People on the Prowl Cover

 

People on the Prowl

By Jaime Collyer
Translated by Lillian Lorca de Tagle

ISBN: 0-935480-73-0
Price: $14.00
Pages: 144

Jaime Collyer, hailed as the "new Borges," boldly recasts the traditional Latin American story in People on the Prowl. One of the leaders of the new Chilean narrative, Collyer is the author of four novels and this collection of short stories, now in its fourth edition in Spanish.

An author of international acclaim, Collyer has been awarded the Gabriela Mistral award (Chile 1979), the Premio de Novela Corta Ciudad de Villena (Spain 1985) and the Premio Jauja (Spain 1985), as well as being a finalist for his work Gente al acecho (People on the Prowl) in the Casa de las Américas contest (Cuba 1984)--one of literature's most coveted prizes. Collyer was recently invited to attend the prestigious Harbourfront International Reading Series in Toronto, Canada. Authors who have attended in the past include: William Golding, A.S. Byatt, Salman Rushdie, Margaret Drabble, Susan Sontag, Margaret Atwood, and many more.

"The Chilean author Jaime Collyer was trained as a psychologist, but judging by People on the Prowl... he is a born storyteller. The briefest entry in this elegant and engaging collection of short fiction is less than a page long but in no way slight, either in style or content.... Mr. Collyer writes stories that are centered on the striking incident, the odd turn of events of the perennial peculiarities of human nature.... As translated by Lillian Lorca de Tagle, Mr. Collyer's style is eminently clear and dry.... Mr. Collyer is keenly aware of the absurdity that can infect the politics of rebellion, and his sense ofirony is just as keen.... His supremely civilized intelligence, given to teasing the imagination, is predominantly on display, but a more emotional side occasionally surfaces. And in 'Round Trip Ticket,' when the narrator explains why he cannot face a final encounter with a woman he once loved, Mr. Collyer reveals that he is just as deft at probing the heart."
--New York Times Book Review

"In Collyer's work, no traditional Western institution successfully explains or makes safe the universe. Church, state and commerce, the academic and the psychoanalytic couch: They all fail beneath the onslaught of a primitive unconscious that physically, psychically or literally devours them. People on the Prowl is the revenge or triumph of the primitive. Sometimes the winning side seems just--especially when compared to the junta-ruled continent the author comes from--and other times it is simply deeper, more potent...

In a wild melange of intellectual delight and horrific pessimism, Collyer echoes...the Argentine progenitor of all meta-fiction, Jorge Luis Borges, and, more explicitly, Borges's fellow Argentinian, Julio Cortazar....

People on the Prowl finds that the one true virtue of civilization lies in our ability to write about how uncivilized we really are. Only the imagination, maybe, holds a chance of counterbalancing the violent, fecund and sexual force geysering up from below. This collection embodies that power."
--The Philadelphia Inquirer

"The 15 stories are from a world of Collyer's imaginative creation, without limits of time or space. We travel from the Danube to the Amazon and from the French Revolution to a modern symposium on ethnology--without being surprised at doing so. Collyer's political and social satire humorously attack Freud, religion, death, cannibals, and chess."

────

▶ _EXERCISE AIM_
List the awards that the book description for People on the Prowl says Jaime Collyer has been awarded, with the country and year given for each. The listing that follows has no connection to the book description above.

▶ _DATA EXTRACT_
────

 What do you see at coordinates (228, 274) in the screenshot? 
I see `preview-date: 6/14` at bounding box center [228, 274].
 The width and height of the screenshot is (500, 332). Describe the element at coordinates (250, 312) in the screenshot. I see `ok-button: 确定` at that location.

────

▶ _SOLUTION TO THIS TASK_
- Gabriela Mistral award (Chile 1979)
- Premio de Novela Corta Ciudad de Villena (Spain 1985)
- Premio Jauja (Spain 1985)